Utah homeowners installing solar in 2026 can stack three separate incentives — a $1,600 utility rebate, a 30% federal tax credit, and net metering credits — that together cut the effective cost of a typical 8 kW system from roughly $22,400 down to around $14,080. That combination puts the state in a stronger position than many neighbours, even though Utah’s retail electricity rate of about 10.7 cents per kWh (EIA, 2025 average) is lower than the national average of 16.4 cents. The lower rate lengthens payback somewhat, but the incentive stack compensates more than most homeowners expect.
Rocky Mountain Power serves approximately 1.1 million customers across Utah, Wyoming, and Idaho, and it remains the dominant utility for Wasatch Front residents from Ogden south through Provo. Its net metering tariff — Schedule 135 — is the financial engine behind most rooftop solar economics in the state.

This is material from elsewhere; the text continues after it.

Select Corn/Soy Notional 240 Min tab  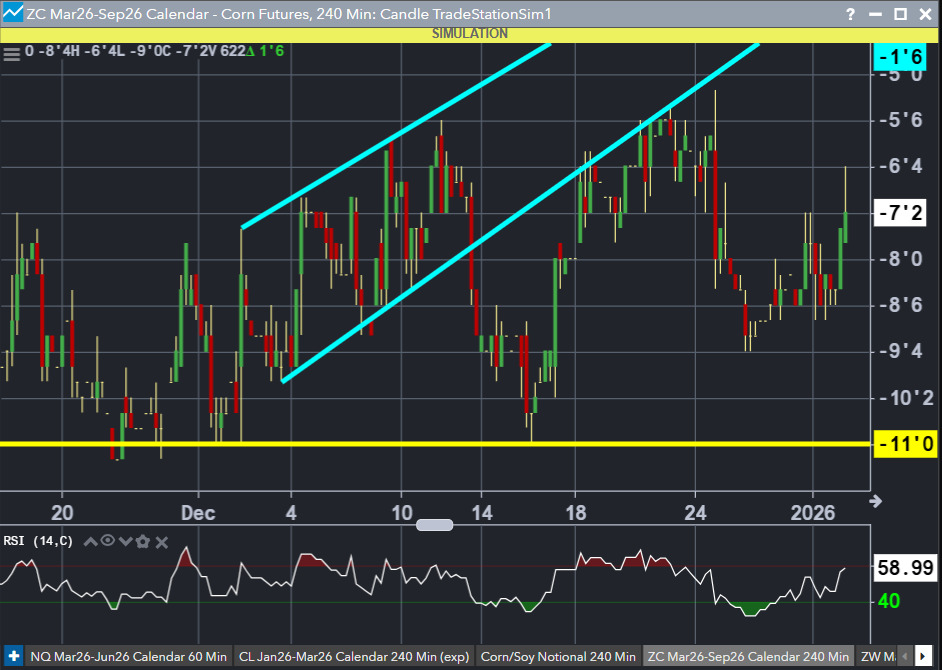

Understanding exactly how that tariff works, what the $1,600 rebate covers, and how the federal Inflation Reduction Act credit layers on top is the starting point for any honest payback calculation.
This guide covers the mechanics of each incentive, realistic production numbers for Utah’s geography, and what to watch for as Rocky Mountain Power transitions toward a new rate structure by 2027. Numbers are drawn from EIA, NREL, and Rocky Mountain Power’s published tariff filings.